Photo by Heather Middleton

Photo by Heather Middleton

By Curt Yeomans

cyeomans@news-daily.com

Riverdale resident, Ajisha Bowen, is not exactly Betty Crocker's biggest fan when it comes to cake mixes.

Well, Bowen, 28, actually said she is not a fan of any "cake mix in a box," regardless of what company produces it. She prefers the homemade method, the one that is taught in the school of "I made this from scratch."

Bowen, who hopes to, someday, open her own cake-making business, said the "from scratch" method is really the best way to make a cake. "I make all of my cakes from scratch," she said. "I don't like the box cake, you know, the one that comes ready-made ... It's too dry to me. When you taste it, it lacks any moisture," she said.

"I tell people, 'You don't really need the box cake, because it's really simple to make a cake from scratch.' "

Bowen, a native of the U.S. Virgin Islands, taught a cake-baking class to 15 local residents at the headquarters branch of the Clayton County Library System, on Tuesday. She said she's been working in the kitchen since she was seven, when she would do cooking prep work for her mother. Bowen said she now bakes cakes for churches, and small businesses.

During the 45-minute class, she gave participants a pinch of advice that flew in the face of everything celebrity chef Julia Child used to say about butter. Whereas Child advocated using butter often, Bowen recommended using less of it -- or just using PAM Cooking Spray instead -- to keep cakes from sticking to the pan.

"Do not use too much butter," said Bowen. "Less is better. After you cover the pan with butter, if you have excess, take a napkin and wipe it off."

Bowen's recipe for making a cake from scratch also lists one-half cup of vegetable oil as an alternative to using butter.

And, speaking of her recipe for making a basic cake from scratch, Bowen said there are very few ingredients involved.

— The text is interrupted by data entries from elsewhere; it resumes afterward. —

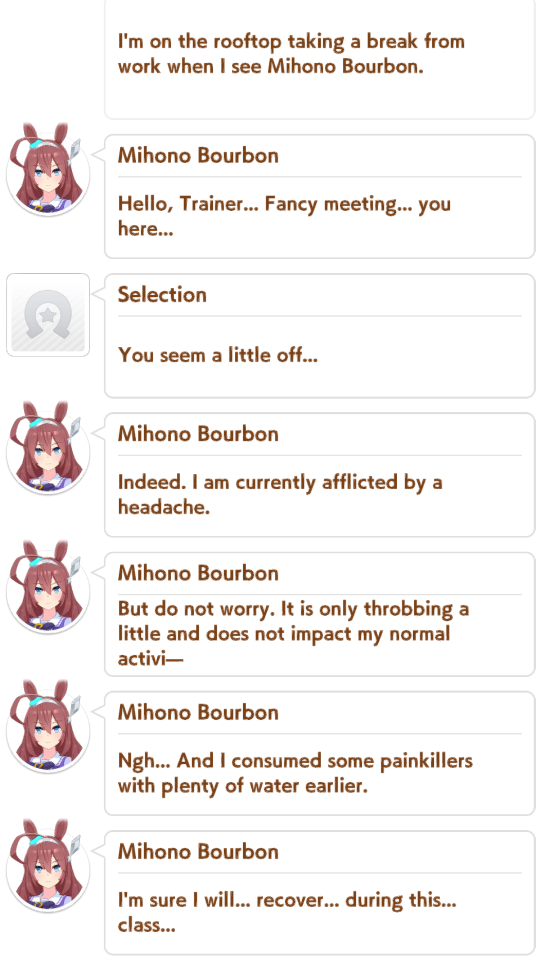Screen dimensions: 543x965
Task: Click the "only throbbing a little" dialogue bubble
Action: point(320,614)
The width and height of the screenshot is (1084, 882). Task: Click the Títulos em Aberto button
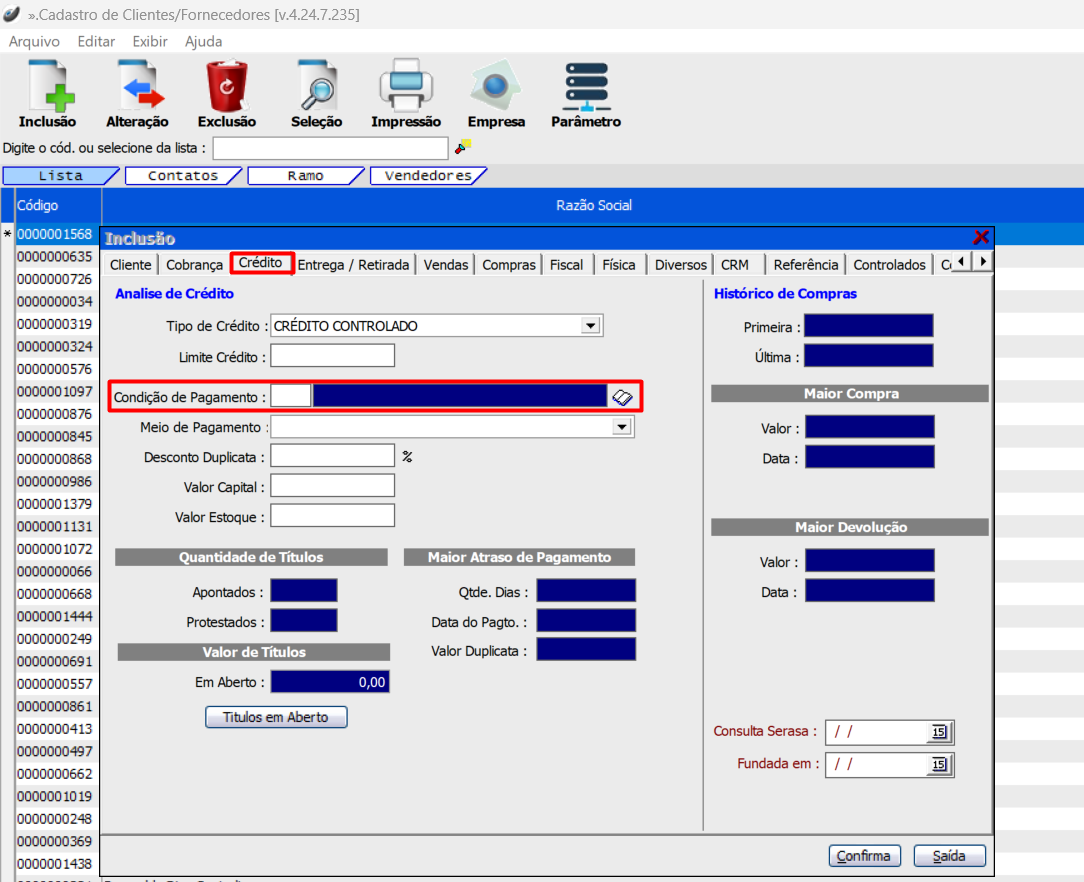coord(276,717)
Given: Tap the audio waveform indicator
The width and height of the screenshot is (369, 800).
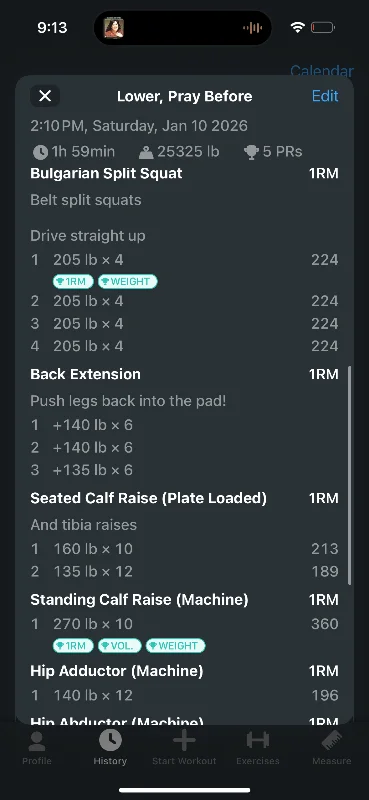Looking at the screenshot, I should 253,28.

Her recipe for the basic yellow cake calls for two cups of all purpose flour, with a tablespoon of baking powder, two eggs, one-half cup of butter (or vegetable oil), and one tablespoon of vanilla extract.

"Mix it till it's not too thick, and not too watery, but just right," Bowen said. She said any potential cake-bakers should then place the mix in their refrigerators overnight, so the ingredients can better blend together.

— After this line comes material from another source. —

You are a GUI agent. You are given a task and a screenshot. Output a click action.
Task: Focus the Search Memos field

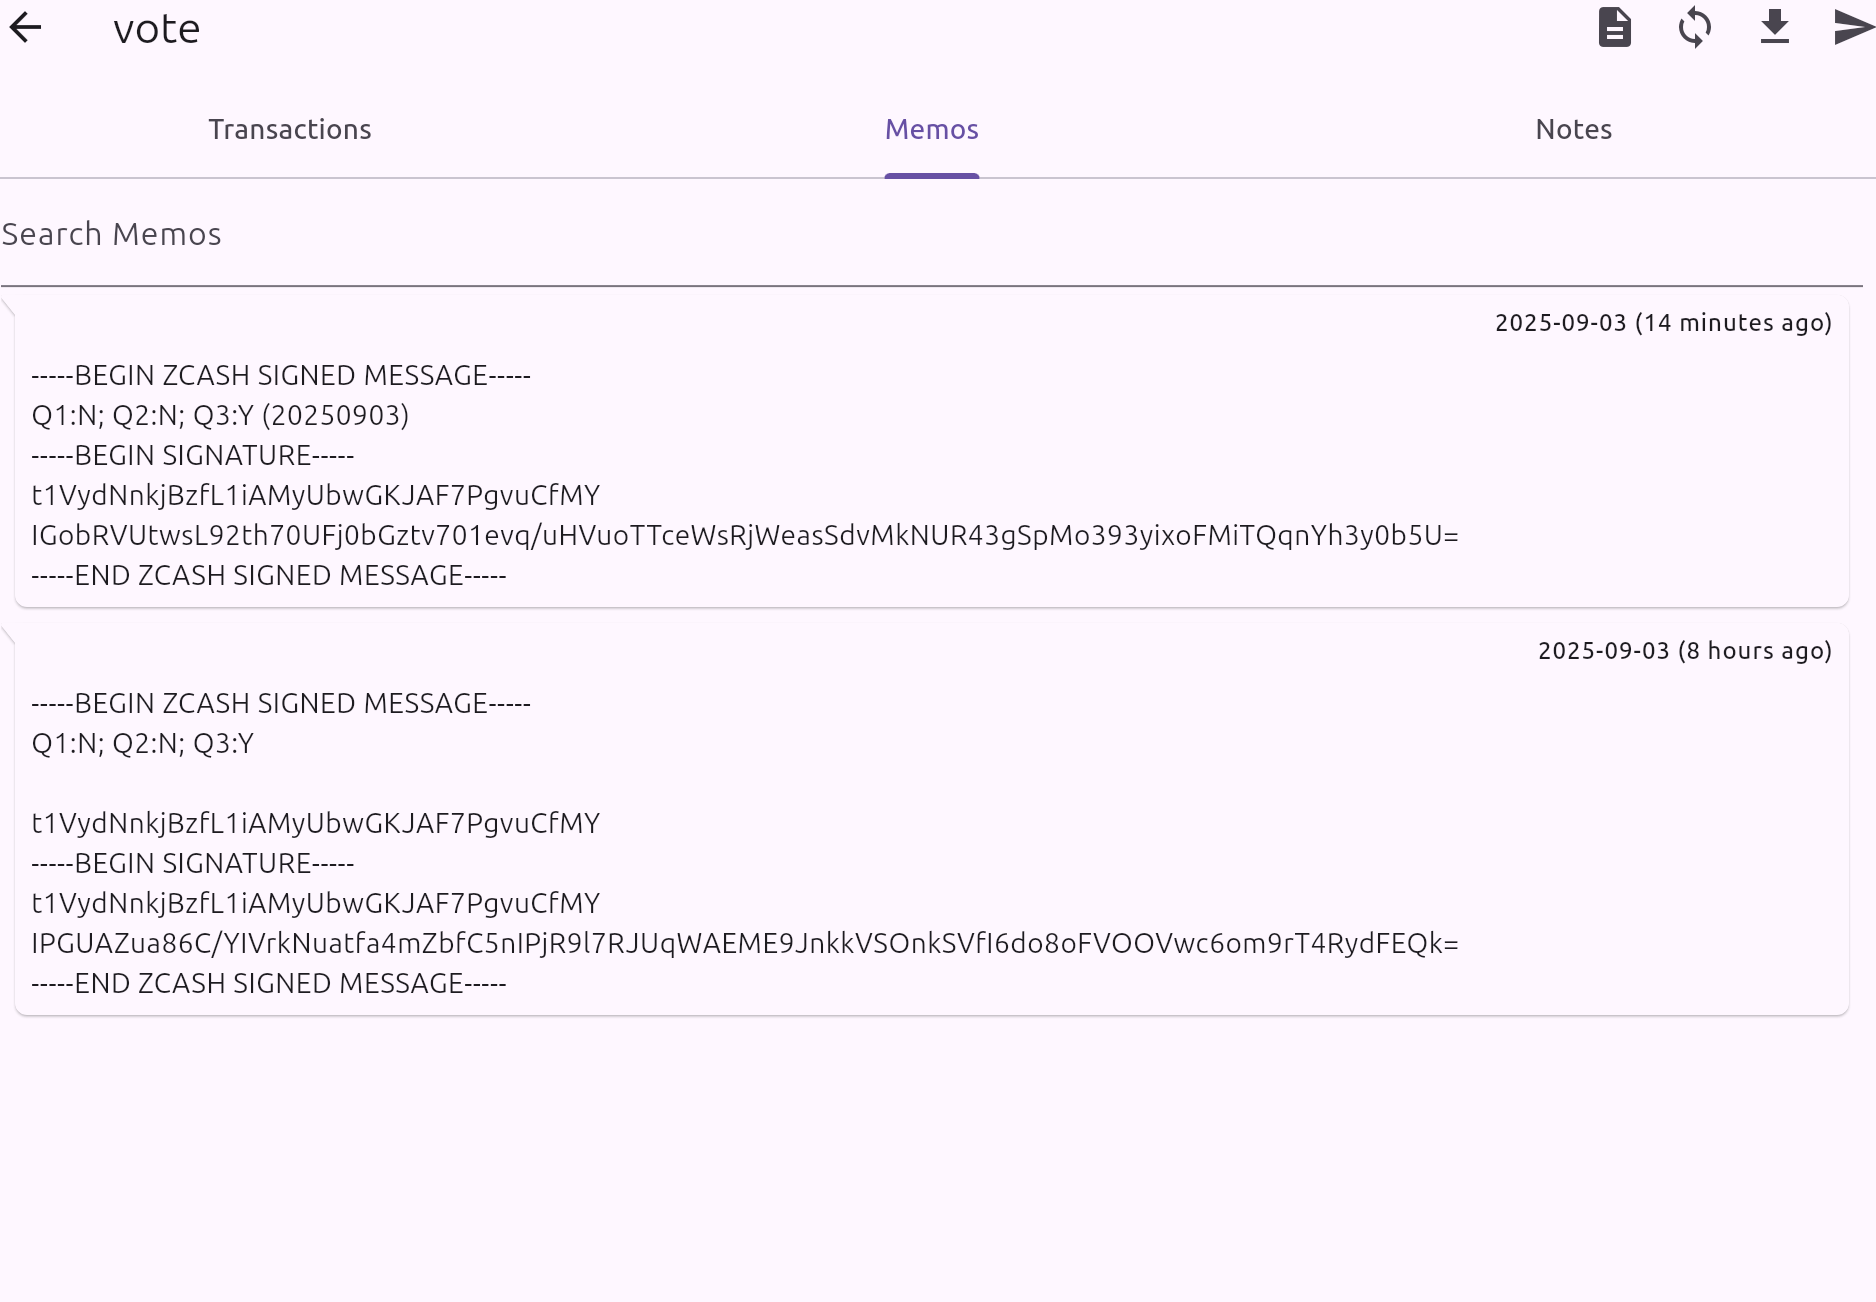coord(930,235)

Then the baking part takes a maximum of 30 minutes, she said. "If you're using glassware, then you should only cook it for 20 minutes," Bowen said. "If you are using one of those gray pans, then you should cook it for 30 minutes. The reason why you cook it for less time in the glassware, is because the glass will become fragile in the heat of the oven, and it might break."

Two participants in Bowen's class, Jonesboro resident, Carolyn Collier, and Stockbridge resident, Geneva Greene, said the class helped them learn a new way of baking that they weren't used to. Both women said they plan to use Bowen's recipes at home.

"I learned how to use nutmeg to keep your blood pressure low," Collier said. "I didn't know you could use nutmeg to keep your blood pressure down."

Greene said the class will be helpful to her as she begins to delve deeper into the world of cake-baking. "I learned much easier ways of baking, like how to make the cake lighter, by using vegetable oil instead of butter" said Greene. "Cakes were never my thing. I've always been more of a pie person, but just recently, I've gotten more into baking cakes."